## AIM OF THE EXERCISE
Identify each line in the material below that contains the word "Task" and copy those lines in full. Treat uppercase and lowercase letters as distinct.

## EXERCISE INPUT
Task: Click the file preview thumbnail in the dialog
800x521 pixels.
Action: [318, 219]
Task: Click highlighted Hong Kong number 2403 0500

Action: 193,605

## SOLUTION TO THE EXERCISE
Task: Click the file preview thumbnail in the dialog
Task: Click highlighted Hong Kong number 2403 0500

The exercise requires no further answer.